◆ What to work on
Print the records again, matching each line exactly.

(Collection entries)
****************

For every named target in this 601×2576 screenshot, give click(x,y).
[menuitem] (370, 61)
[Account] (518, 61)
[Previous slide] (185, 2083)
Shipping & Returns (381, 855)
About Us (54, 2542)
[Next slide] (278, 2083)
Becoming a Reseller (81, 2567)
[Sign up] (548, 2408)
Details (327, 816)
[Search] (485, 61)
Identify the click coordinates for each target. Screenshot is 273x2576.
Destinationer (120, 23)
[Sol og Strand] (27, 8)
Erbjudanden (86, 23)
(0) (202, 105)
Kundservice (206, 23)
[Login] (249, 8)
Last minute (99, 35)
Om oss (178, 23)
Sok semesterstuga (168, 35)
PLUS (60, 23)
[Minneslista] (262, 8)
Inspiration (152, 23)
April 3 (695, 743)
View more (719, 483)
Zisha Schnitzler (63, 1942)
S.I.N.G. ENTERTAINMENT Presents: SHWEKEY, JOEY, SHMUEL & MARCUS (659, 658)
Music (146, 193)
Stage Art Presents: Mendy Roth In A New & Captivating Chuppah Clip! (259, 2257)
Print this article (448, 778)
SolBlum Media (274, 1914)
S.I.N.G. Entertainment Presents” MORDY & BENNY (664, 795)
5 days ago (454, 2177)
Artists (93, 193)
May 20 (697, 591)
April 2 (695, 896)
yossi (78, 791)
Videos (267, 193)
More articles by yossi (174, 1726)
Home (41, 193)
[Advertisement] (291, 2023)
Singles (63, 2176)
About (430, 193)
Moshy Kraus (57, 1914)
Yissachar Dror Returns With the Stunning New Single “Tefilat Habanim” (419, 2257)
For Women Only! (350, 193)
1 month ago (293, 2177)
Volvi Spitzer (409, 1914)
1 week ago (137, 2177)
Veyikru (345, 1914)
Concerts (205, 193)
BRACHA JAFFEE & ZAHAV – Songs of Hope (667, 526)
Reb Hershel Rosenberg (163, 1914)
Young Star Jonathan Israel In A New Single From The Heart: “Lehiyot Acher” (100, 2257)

****************

◆ Exercise response
For every named target in this 601×2576 screenshot, give click(x,y).
[menuitem] (370, 61)
[Account] (518, 61)
[Previous slide] (185, 2083)
Shipping & Returns (381, 855)
About Us (54, 2542)
[Next slide] (278, 2083)
Becoming a Reseller (81, 2567)
[Sign up] (548, 2408)
Details (327, 816)
[Search] (485, 61)
Identify the click coordinates for each target. Screenshot is 273x2576.
Destinationer (120, 23)
[Sol og Strand] (27, 8)
Erbjudanden (86, 23)
(0) (202, 105)
Kundservice (206, 23)
[Login] (249, 8)
Last minute (99, 35)
Om oss (178, 23)
Sok semesterstuga (168, 35)
PLUS (60, 23)
[Minneslista] (262, 8)
Inspiration (152, 23)
April 3 (695, 743)
View more (719, 483)
Zisha Schnitzler (63, 1942)
S.I.N.G. ENTERTAINMENT Presents: SHWEKEY, JOEY, SHMUEL & MARCUS (659, 658)
Music (146, 193)
Stage Art Presents: Mendy Roth In A New & Captivating Chuppah Clip! (259, 2257)
Print this article (448, 778)
SolBlum Media (274, 1914)
S.I.N.G. Entertainment Presents” MORDY & BENNY (664, 795)
5 days ago (454, 2177)
Artists (93, 193)
May 20 (697, 591)
April 2 (695, 896)
yossi (78, 791)
Videos (267, 193)
More articles by yossi (174, 1726)
Home (41, 193)
[Advertisement] (291, 2023)
Singles (63, 2176)
About (430, 193)
Moshy Kraus (57, 1914)
Yissachar Dror Returns With the Stunning New Single “Tefilat Habanim” (419, 2257)
For Women Only! (350, 193)
1 month ago (293, 2177)
Volvi Spitzer (409, 1914)
1 week ago (137, 2177)
Veyikru (345, 1914)
Concerts (205, 193)
BRACHA JAFFEE & ZAHAV – Songs of Hope (667, 526)
Reb Hershel Rosenberg (163, 1914)
Young Star Jonathan Israel In A New Single From The Heart: “Lehiyot Acher” (100, 2257)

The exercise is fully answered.